Publicado por: sosortomolecular | 8 de Julho de 2009

RESUMO HISTÓRICO E VISÃO ASSOCIATIVA

A primeira utilização conhecida dos oligoelementos em terapia humana remonta ao XIII século. Nesta época, após os trabalhos de Arnaud de Villeneuve, um médico, Basile Valentim, tratou com esponjas queimadas o bócio endêmico que assolou a Suíça.
Ele precisou esperar até 1819 e os trabalhos de Coindet para descobrir que esta terapia original aportava o iodo necessário à correção das carências devidas ao solo dessas regiões.
As primeiras verdadeiras pesquisas sobre os elementos traços são as de Gabriel Bertrand no fim do século passado. Em 1912, ele demonstrou a necessidade do manganês no meio de cultura para desenvolver um fungo, a Aspergillus niger. Em 1922, forneceu a prova de que o cobalto é necessário ao crescimento do camundongo, fazendo a mesma constatação para o manganês, em 1928.
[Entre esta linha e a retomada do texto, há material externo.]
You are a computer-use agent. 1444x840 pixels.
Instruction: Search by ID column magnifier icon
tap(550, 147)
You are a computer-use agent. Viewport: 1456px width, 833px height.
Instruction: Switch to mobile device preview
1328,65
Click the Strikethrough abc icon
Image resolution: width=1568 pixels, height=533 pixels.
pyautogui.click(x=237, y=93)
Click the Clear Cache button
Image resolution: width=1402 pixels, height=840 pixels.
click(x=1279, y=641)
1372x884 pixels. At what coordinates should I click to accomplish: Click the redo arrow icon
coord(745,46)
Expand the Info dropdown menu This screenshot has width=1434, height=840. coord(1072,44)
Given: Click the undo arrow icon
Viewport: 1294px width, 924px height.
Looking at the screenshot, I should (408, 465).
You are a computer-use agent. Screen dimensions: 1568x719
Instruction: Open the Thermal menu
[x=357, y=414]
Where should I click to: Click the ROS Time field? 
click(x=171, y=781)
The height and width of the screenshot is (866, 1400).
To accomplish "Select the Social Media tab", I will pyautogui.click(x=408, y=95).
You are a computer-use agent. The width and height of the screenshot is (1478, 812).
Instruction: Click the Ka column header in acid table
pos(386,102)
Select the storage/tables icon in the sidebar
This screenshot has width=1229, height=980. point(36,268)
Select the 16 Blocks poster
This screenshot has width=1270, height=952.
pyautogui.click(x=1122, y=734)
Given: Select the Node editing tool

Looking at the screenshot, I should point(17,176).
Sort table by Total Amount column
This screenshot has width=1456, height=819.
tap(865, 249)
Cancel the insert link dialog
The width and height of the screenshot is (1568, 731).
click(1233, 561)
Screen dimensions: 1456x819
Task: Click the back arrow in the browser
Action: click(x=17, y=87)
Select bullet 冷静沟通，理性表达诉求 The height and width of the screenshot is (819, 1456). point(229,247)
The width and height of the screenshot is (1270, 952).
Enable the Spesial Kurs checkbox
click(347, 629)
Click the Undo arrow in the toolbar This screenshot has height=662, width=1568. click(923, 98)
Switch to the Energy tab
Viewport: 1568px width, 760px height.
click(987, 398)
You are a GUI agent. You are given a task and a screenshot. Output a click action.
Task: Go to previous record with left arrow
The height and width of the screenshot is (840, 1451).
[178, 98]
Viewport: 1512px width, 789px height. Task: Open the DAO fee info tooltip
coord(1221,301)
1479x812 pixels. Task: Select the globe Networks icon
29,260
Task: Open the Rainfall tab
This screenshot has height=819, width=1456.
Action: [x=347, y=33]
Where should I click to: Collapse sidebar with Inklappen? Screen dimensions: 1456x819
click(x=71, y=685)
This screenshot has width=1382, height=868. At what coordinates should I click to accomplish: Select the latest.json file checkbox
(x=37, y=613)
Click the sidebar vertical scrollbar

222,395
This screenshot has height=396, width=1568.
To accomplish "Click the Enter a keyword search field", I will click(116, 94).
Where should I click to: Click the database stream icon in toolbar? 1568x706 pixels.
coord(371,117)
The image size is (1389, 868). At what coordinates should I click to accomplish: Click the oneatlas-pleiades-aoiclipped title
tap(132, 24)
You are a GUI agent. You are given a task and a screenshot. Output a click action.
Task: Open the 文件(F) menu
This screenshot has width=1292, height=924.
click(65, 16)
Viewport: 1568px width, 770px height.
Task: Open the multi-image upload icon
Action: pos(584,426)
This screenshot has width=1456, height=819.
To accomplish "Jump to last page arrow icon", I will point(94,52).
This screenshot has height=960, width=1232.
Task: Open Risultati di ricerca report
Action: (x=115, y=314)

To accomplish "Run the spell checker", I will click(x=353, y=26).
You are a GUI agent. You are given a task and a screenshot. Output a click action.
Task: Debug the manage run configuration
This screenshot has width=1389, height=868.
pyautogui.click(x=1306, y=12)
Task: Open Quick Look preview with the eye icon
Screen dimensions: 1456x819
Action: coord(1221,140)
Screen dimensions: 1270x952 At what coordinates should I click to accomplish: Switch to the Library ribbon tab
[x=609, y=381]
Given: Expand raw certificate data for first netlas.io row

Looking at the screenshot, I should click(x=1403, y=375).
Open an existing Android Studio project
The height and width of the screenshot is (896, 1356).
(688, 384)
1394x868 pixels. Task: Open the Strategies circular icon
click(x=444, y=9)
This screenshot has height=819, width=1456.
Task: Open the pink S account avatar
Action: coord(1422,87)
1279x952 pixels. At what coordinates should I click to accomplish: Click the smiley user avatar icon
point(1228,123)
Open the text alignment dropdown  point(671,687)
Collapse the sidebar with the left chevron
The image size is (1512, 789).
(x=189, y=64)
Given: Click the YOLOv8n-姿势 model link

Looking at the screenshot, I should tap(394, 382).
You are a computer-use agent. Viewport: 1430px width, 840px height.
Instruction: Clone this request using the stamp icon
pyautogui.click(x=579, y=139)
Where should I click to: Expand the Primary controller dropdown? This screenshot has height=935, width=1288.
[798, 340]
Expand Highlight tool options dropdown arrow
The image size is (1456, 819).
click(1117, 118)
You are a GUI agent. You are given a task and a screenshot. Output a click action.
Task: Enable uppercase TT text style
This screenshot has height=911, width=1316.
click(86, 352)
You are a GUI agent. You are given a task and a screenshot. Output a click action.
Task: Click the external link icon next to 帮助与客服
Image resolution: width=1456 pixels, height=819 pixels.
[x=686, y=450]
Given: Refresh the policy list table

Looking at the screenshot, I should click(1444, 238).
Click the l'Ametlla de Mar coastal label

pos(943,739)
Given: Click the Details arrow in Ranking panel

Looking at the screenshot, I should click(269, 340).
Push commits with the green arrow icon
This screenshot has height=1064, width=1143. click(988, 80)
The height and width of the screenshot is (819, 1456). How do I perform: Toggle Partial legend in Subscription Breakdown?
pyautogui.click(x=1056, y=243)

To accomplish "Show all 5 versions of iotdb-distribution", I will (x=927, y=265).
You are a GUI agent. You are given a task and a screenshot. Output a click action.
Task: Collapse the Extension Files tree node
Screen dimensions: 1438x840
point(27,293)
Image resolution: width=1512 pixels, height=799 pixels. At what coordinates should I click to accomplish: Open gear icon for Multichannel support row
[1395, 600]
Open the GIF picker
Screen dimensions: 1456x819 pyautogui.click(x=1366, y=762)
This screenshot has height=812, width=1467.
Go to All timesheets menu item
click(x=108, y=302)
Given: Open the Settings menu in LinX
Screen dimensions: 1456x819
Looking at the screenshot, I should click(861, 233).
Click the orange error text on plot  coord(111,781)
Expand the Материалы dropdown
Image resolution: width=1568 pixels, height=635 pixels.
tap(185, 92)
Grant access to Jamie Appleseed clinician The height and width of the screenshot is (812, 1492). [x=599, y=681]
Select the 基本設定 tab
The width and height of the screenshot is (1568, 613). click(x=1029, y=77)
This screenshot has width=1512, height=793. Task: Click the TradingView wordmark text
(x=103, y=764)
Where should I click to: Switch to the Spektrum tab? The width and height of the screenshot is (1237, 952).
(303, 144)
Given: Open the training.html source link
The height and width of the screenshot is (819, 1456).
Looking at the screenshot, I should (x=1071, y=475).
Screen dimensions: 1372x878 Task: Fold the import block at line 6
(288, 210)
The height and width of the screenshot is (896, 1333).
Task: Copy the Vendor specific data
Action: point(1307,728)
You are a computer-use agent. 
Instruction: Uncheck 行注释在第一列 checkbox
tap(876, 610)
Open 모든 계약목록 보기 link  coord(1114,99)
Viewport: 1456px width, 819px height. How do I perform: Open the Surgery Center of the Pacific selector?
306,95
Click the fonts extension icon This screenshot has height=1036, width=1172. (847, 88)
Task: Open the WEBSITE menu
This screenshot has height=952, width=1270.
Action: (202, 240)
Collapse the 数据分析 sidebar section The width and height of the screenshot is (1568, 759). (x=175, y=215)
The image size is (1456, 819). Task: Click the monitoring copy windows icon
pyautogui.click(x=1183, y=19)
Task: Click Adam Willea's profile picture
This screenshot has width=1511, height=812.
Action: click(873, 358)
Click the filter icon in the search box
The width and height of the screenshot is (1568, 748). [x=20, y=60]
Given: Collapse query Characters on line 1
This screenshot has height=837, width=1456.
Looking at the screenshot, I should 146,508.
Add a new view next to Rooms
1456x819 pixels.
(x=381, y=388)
Em 1935, MacCraft mostrou que as porcas submetidas a um regime pobre em cobre reproduziam leitões anêmicos que não se podiam tratar pela simples adição de ferro (ao invés, era necessário corrigir a carência de cobre, que intervém na síntese da hemoglobina).
Foram estas as primeiras correções de carências que ocasionavam doenças e que foram corrigidas pela adição deste ou daquele oligoelemento. Descobriu-se que o cobalto curou a anemia que dizimava os rebanhos de bovinos australianos (Aston 1937) e que o cobre melhorava a qualidade da lã das ovelhas (Marston, 1952).
No homem, as primeiras experiências terapêuticas foram feitas em 1932, por Menetrier. Ele se interessava há muito tempo pela medicina do terreno, tendo defendido sua tese em 1939 (sob o título de “Considerações Sobre as Receptividades às Doenças”), obtendo no mesmo ano a medalha de prata e o prêmio Bouloumié. No final de 1943, organizou o Centro de Estudos Biológicos. Deixou-nos, em “A Medicina das Funções”, o testemunho sempre atual:
 “Por necessidade, a medicina se opôs ao mais evidente, ao mais imediato: a doença que ameaça diretamente a vida. No plano das infecções, assim como no domínio dos distúrbios anatomo-patológicos, tóxicos ou acidentais, enfim em todos os casos onde o primeiro papel do médico é de se opor, de aliviar e de tratar, pode-se afirmar atualmente que a arte e a ciência terapêutica trouxeram soluções eficazes e incomparavelmente superiores aos processos antigos. Pode-se também certificar que os progressos dos meios de diagnóstico dão à espécie humana, garantias desconhecidas há alguns decênios”.
Seguramente, se nós subscrevemos como absoluta a necessidade de uma anamnese bem conduzida, não podemos rejeitar as perspectivas novas que nos trouxeram os mais recentes exames, colocados à nossa disposição (scanner, ecografias, exames biológicos e outros).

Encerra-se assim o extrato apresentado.